Drei Nächte hat der Eisfabrikant nicht geschlafen und schließlich beschlossen, alles zu verkaufen, auch seine wertvollsten Dinge, inklusive seiner Rentenvorsorge, und investiert. Jetzt steht sie da, am Rand von Berlin-Spandau auf einem ehemaligen Fluggelände, die neue Manufaktur für CO2-neutrale Eisherstellung mit allen nötigen Hightech-Raffinessen wie Adsorptionskälteanlage, Solar-Thermie-Platten, Gründach, Glasschaumschotter. „Ich habe mich zum ersten Mal verrechnet“, sagt er, „ich hätte nie gedacht, dass ich so viel Erfolg haben werde. Die Leute rennen uns die Bude ein.“ Medien, Einkäufer, Schüler, Auszubildende, Vorstandsvorsitzende kommen zur Betriebsbesichtigung. Manchmal hält er auch Vorträge für Existenzgründer: „Ihr erster Angestellter ist ein Freund, den Sie bald wieder entlassen müssen, weil Sie ihn gar nicht gebrauchen können.“ Eine Erfahrung, die wohl viele junge Selbstständige teilen. „Zum Unternehmer muss man sich entwickeln“, sagt Höhn und betont, wie wichtig dabei die eigene Unabhängigkeit ist. Er verkauft mit Spaß und hat Erfolg. Das bringt automatisch auch Gegenwind. Es gibt den Preiskampf, der nun mal dazu gehört, und es gibt richtige Widersacher, die versuchen, ihm das Unternehmerleben schwer zu machen. Aber das weckt seinen Kampfgeist und macht ihn nur noch entschlossener. Schließlich ist er auch schon in den Siebzigern richtige Autorennen gefahren.

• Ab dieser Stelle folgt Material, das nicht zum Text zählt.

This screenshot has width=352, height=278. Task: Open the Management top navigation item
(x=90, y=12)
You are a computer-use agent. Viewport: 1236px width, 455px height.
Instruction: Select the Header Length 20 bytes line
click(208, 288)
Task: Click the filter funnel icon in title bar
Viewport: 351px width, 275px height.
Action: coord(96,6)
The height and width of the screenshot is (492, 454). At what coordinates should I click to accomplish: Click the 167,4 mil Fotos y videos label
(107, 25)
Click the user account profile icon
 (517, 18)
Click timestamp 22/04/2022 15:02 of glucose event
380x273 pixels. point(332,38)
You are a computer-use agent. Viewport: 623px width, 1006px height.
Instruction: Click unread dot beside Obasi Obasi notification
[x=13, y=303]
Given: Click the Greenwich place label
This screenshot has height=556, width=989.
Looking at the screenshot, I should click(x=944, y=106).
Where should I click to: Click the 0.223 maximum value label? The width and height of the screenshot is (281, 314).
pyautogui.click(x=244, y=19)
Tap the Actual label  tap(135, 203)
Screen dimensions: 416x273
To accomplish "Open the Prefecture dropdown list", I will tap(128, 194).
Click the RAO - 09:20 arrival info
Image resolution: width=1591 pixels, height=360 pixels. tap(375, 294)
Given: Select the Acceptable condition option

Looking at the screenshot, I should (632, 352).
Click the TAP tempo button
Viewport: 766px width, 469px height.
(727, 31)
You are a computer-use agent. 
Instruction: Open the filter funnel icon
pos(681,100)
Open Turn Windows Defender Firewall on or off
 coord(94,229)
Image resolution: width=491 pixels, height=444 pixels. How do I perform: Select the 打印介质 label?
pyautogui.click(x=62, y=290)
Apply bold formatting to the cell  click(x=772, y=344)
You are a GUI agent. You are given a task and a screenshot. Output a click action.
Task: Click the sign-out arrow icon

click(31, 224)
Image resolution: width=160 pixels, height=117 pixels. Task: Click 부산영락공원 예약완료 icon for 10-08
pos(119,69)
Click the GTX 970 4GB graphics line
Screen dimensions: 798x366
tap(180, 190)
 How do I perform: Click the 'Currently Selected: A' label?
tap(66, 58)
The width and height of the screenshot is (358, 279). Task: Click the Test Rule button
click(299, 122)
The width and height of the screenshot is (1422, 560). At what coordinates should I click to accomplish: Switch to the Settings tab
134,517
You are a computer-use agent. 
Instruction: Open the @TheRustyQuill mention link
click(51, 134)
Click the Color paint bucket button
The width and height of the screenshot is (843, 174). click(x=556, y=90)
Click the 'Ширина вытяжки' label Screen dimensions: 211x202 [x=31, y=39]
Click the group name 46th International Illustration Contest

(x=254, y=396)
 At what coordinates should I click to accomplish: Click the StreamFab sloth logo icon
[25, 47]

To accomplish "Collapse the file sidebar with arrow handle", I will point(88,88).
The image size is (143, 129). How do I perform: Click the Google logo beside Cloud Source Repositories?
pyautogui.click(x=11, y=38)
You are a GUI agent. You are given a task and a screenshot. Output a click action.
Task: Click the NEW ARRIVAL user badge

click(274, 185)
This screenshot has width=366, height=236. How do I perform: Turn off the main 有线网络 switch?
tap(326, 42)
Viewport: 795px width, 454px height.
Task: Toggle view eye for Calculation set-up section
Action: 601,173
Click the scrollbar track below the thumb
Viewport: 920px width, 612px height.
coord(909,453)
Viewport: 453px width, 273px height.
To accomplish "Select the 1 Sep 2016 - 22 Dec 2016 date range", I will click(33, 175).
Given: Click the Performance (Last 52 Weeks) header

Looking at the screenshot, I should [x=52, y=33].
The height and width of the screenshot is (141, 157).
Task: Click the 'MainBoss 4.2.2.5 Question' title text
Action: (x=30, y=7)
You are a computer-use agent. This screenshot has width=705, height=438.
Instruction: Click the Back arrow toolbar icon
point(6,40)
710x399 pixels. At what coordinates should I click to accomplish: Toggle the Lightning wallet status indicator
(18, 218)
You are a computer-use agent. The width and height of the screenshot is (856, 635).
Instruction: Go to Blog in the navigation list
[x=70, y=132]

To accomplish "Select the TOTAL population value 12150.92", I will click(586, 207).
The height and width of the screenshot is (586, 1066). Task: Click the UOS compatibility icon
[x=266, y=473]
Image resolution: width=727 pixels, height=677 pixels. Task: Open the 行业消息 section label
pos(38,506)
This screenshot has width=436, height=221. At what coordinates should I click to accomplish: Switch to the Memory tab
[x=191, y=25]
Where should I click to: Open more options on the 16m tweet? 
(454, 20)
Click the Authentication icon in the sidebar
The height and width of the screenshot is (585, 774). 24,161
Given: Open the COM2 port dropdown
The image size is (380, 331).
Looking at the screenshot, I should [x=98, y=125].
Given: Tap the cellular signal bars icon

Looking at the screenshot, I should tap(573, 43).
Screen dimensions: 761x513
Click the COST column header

Wer Olaf Höhn mal in Ruhe sehen will, muss am Abend kommen. Dann sieht man den Unternehmer mit einem Eis aus der letzten Tagesproduktion in der Hand genussvoll auf das Land hinter seiner neuen hochmodernen Spandauer Produktionshalle blicken. Eine kleine Oase. Das pure Glück. Es sind die Buslinien M32 und M49 die hier enden, da wo Floridas Leben und das von König Ludwig anfängt. Wenn es den Flugplatz hier noch gäbe, könnte der Eisfabrikant, der auch einen Flugschein besitzt, eine Runde durch die Luft drehen. Und so fliegen seine Gedanken in den Abend. Und vielleicht denkt er daran, wie seine Eisproduktion auch noch Strom gewinnen kann. Oder, dass er wieder ein Flugzeug haben und noch einmal um die Welt fliegen möchte.